(Stored items)
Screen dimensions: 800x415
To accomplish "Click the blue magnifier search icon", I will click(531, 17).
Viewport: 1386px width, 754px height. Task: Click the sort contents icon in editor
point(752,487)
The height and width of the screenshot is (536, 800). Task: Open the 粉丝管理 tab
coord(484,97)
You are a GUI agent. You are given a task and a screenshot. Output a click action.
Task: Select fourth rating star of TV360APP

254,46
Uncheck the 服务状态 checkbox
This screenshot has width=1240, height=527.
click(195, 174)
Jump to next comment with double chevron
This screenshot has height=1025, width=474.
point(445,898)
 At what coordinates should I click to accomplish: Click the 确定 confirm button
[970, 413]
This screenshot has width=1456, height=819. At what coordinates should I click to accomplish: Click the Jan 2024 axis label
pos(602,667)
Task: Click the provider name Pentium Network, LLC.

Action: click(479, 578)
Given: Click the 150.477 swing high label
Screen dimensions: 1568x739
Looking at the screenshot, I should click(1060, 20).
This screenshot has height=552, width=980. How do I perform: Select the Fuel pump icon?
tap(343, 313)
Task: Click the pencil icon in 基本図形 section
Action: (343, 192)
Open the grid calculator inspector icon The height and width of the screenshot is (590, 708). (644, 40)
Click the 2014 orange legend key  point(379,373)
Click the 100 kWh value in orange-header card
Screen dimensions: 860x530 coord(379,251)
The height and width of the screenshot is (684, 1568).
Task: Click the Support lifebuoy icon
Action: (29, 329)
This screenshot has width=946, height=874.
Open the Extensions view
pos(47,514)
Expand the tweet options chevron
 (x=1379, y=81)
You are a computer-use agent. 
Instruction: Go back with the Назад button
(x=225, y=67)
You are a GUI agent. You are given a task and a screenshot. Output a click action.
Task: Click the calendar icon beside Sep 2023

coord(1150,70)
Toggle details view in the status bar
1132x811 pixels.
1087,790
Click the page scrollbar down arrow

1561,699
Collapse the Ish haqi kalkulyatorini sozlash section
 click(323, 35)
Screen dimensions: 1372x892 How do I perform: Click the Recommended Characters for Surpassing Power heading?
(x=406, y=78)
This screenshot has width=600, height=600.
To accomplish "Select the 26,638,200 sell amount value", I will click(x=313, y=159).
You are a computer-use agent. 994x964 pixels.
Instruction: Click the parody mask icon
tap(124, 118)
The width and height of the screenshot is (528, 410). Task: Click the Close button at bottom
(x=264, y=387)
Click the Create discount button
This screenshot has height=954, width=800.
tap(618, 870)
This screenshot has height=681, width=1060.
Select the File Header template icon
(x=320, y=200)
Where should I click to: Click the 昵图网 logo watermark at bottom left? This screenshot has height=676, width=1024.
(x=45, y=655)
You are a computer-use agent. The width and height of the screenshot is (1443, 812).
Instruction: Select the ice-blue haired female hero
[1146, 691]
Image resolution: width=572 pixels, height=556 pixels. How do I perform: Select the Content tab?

Task item: Please repeat all the records above exactly as they appear.

Written answer:
Screen dimensions: 800x415
To accomplish "Click the blue magnifier search icon", I will click(531, 17).
Viewport: 1386px width, 754px height. Task: Click the sort contents icon in editor
point(752,487)
The height and width of the screenshot is (536, 800). Task: Open the 粉丝管理 tab
coord(484,97)
You are a GUI agent. You are given a task and a screenshot. Output a click action.
Task: Select fourth rating star of TV360APP

254,46
Uncheck the 服务状态 checkbox
This screenshot has width=1240, height=527.
click(195, 174)
Jump to next comment with double chevron
This screenshot has height=1025, width=474.
point(445,898)
 At what coordinates should I click to accomplish: Click the 确定 confirm button
[970, 413]
This screenshot has width=1456, height=819. At what coordinates should I click to accomplish: Click the Jan 2024 axis label
pos(602,667)
Task: Click the provider name Pentium Network, LLC.

Action: click(479, 578)
Given: Click the 150.477 swing high label
Screen dimensions: 1568x739
Looking at the screenshot, I should click(1060, 20).
This screenshot has height=552, width=980. How do I perform: Select the Fuel pump icon?
tap(343, 313)
Task: Click the pencil icon in 基本図形 section
Action: (343, 192)
Open the grid calculator inspector icon The height and width of the screenshot is (590, 708). (644, 40)
Click the 2014 orange legend key  point(379,373)
Click the 100 kWh value in orange-header card
Screen dimensions: 860x530 coord(379,251)
The height and width of the screenshot is (684, 1568).
Task: Click the Support lifebuoy icon
Action: (29, 329)
This screenshot has width=946, height=874.
Open the Extensions view
pos(47,514)
Expand the tweet options chevron
 (x=1379, y=81)
You are a computer-use agent. 
Instruction: Go back with the Назад button
(x=225, y=67)
You are a GUI agent. You are given a task and a screenshot. Output a click action.
Task: Click the calendar icon beside Sep 2023

coord(1150,70)
Toggle details view in the status bar
1132x811 pixels.
1087,790
Click the page scrollbar down arrow

1561,699
Collapse the Ish haqi kalkulyatorini sozlash section
 click(323, 35)
Screen dimensions: 1372x892 How do I perform: Click the Recommended Characters for Surpassing Power heading?
(x=406, y=78)
This screenshot has width=600, height=600.
To accomplish "Select the 26,638,200 sell amount value", I will click(x=313, y=159).
You are a computer-use agent. 994x964 pixels.
Instruction: Click the parody mask icon
tap(124, 118)
The width and height of the screenshot is (528, 410). Task: Click the Close button at bottom
(x=264, y=387)
Click the Create discount button
This screenshot has height=954, width=800.
tap(618, 870)
This screenshot has height=681, width=1060.
Select the File Header template icon
(x=320, y=200)
Where should I click to: Click the 昵图网 logo watermark at bottom left? This screenshot has height=676, width=1024.
(x=45, y=655)
You are a computer-use agent. The width and height of the screenshot is (1443, 812).
Instruction: Select the ice-blue haired female hero
[1146, 691]
Image resolution: width=572 pixels, height=556 pixels. How do I perform: Select the Content tab?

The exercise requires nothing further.